[EXERCISE] Lines from the line with "TomP (1701, 966)" to the line with "j_lind2009 (1526, 1437)" in the entries below, and only those, must be output exactly, with both ends included.

[Stored data]
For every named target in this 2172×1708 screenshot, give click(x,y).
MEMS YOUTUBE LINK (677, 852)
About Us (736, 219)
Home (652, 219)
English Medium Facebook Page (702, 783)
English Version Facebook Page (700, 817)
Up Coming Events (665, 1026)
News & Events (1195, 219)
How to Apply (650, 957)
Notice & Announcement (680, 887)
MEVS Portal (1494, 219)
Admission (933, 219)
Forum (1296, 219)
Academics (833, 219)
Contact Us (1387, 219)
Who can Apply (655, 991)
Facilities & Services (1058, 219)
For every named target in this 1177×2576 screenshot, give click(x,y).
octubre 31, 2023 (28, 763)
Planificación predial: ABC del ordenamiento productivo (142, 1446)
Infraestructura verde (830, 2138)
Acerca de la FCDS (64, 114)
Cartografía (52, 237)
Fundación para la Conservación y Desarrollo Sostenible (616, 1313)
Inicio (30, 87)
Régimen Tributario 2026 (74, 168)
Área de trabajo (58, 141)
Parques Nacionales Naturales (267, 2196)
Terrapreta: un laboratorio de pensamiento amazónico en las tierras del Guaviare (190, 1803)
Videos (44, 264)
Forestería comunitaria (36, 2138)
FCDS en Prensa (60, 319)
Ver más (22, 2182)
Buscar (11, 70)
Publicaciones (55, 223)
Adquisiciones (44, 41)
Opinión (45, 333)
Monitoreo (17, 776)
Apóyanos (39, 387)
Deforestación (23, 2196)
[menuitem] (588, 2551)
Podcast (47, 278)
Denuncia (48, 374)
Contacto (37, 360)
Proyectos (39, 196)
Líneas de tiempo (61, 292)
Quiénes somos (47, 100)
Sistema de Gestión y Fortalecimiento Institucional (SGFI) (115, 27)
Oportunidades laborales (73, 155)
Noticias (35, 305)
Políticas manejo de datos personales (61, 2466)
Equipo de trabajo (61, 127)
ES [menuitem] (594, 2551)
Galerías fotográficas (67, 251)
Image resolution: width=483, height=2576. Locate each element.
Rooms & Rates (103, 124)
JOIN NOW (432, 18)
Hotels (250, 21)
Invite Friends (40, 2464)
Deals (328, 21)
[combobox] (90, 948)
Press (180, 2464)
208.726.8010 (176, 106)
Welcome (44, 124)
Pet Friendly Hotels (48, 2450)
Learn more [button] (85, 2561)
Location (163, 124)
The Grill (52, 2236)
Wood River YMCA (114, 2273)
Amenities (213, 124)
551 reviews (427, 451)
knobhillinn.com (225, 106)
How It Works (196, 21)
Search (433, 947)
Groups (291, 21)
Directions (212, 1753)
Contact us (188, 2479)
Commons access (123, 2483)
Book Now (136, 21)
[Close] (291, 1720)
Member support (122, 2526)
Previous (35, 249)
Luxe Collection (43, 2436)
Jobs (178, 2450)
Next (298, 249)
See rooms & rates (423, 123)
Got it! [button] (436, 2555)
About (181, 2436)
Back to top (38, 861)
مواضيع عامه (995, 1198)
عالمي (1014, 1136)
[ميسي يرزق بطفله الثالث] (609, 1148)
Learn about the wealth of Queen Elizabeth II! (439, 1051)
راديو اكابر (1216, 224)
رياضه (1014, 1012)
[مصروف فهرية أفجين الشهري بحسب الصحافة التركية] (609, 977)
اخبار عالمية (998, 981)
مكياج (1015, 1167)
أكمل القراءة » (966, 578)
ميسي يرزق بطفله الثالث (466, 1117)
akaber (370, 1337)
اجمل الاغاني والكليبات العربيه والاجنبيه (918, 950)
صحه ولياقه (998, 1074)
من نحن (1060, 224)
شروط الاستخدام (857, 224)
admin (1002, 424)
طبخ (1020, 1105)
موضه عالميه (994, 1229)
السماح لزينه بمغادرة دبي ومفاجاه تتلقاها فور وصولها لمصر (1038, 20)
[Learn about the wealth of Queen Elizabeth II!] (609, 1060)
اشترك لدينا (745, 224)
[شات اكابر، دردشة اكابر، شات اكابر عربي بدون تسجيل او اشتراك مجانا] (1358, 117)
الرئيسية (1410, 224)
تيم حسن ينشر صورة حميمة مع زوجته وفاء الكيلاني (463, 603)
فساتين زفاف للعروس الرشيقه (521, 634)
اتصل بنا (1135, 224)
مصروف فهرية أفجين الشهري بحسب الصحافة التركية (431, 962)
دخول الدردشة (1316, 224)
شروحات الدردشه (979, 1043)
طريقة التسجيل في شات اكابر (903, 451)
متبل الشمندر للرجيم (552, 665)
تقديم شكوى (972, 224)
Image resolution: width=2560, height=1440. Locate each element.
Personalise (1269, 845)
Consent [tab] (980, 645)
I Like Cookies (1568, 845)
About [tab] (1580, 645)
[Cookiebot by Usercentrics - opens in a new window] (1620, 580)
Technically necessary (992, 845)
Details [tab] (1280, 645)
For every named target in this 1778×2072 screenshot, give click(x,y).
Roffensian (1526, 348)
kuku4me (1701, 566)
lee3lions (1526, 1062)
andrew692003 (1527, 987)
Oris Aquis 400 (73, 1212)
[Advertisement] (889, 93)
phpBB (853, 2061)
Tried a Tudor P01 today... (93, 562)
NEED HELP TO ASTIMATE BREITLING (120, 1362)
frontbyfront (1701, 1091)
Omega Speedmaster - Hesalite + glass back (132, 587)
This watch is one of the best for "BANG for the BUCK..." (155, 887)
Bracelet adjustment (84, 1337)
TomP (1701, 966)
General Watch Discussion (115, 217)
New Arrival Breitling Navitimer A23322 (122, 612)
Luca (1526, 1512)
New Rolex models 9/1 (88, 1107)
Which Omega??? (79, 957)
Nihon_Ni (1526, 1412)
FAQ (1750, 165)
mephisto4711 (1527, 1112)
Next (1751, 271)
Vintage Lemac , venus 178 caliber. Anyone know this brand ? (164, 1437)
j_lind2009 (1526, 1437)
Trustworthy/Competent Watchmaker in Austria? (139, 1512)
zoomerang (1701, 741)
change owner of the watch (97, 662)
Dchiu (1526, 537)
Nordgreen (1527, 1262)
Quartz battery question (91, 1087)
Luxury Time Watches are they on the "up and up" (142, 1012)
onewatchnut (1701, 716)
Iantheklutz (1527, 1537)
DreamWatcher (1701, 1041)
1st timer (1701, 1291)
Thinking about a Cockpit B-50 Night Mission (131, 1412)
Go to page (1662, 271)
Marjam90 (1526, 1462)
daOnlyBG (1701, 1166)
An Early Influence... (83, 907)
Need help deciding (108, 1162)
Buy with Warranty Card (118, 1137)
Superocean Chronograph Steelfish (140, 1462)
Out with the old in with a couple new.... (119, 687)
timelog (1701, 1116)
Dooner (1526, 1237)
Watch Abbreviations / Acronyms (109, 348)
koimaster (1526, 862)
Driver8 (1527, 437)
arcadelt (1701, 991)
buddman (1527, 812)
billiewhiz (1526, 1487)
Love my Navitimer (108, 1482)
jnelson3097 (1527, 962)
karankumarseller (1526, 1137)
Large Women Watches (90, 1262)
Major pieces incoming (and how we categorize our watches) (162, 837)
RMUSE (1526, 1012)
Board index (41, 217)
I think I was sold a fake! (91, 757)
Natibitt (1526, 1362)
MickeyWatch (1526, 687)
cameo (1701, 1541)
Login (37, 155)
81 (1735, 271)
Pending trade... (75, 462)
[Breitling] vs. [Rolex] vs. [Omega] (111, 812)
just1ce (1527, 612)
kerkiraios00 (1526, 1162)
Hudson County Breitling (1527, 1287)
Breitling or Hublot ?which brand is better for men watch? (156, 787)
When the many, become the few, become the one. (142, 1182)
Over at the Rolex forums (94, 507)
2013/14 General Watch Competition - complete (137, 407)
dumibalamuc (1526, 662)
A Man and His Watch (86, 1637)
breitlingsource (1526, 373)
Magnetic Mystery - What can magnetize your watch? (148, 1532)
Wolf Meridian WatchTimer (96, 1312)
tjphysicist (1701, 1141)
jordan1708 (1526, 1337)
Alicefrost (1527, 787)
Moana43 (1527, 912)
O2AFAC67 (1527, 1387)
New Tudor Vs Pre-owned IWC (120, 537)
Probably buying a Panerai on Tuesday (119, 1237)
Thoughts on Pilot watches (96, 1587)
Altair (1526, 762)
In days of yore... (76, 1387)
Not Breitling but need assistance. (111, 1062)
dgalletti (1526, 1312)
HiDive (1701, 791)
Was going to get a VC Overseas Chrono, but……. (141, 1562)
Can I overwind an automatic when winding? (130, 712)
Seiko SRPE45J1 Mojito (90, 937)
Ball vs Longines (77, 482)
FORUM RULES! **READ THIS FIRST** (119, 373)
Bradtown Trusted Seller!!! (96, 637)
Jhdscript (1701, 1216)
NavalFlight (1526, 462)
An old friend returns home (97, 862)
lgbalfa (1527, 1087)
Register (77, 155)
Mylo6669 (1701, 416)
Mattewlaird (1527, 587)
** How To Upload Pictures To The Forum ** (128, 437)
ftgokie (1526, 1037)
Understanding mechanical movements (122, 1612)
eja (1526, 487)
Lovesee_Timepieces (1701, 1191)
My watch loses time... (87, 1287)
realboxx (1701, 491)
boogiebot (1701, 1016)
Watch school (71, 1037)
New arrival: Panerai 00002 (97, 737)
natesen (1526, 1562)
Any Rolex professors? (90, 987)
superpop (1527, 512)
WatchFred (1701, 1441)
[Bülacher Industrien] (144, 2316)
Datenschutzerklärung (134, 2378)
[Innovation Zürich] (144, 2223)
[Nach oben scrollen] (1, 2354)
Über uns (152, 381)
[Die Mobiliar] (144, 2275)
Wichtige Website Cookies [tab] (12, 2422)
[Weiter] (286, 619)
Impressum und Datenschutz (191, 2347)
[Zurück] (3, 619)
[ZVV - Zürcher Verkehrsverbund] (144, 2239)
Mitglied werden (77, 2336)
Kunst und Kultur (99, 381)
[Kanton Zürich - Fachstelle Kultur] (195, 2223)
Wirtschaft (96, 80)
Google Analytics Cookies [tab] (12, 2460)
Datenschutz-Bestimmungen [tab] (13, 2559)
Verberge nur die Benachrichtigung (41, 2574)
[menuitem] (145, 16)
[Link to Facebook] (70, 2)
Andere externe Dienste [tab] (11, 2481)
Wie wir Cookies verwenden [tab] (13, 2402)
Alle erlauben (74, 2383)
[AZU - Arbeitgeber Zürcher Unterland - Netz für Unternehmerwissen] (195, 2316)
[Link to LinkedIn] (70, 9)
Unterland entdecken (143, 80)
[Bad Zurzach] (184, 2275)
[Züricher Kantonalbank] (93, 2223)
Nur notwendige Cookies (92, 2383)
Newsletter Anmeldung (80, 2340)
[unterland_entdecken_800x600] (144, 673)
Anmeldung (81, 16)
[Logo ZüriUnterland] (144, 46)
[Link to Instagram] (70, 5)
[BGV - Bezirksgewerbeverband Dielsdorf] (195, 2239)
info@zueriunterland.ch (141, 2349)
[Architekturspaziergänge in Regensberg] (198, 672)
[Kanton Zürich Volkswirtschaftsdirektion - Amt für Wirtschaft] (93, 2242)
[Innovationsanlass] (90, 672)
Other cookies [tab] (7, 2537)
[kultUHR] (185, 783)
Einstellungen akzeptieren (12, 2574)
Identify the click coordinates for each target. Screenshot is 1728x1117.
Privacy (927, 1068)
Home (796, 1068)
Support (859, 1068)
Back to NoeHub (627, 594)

[RESPONSE AREA]
TomP (1701, 966)
General Watch Discussion (115, 217)
New Arrival Breitling Navitimer A23322 (122, 612)
Luca (1526, 1512)
New Rolex models 9/1 (88, 1107)
Which Omega??? (79, 957)
Nihon_Ni (1526, 1412)
FAQ (1750, 165)
mephisto4711 (1527, 1112)
Next (1751, 271)
Vintage Lemac , venus 178 caliber. Anyone know this brand ? (164, 1437)
j_lind2009 (1526, 1437)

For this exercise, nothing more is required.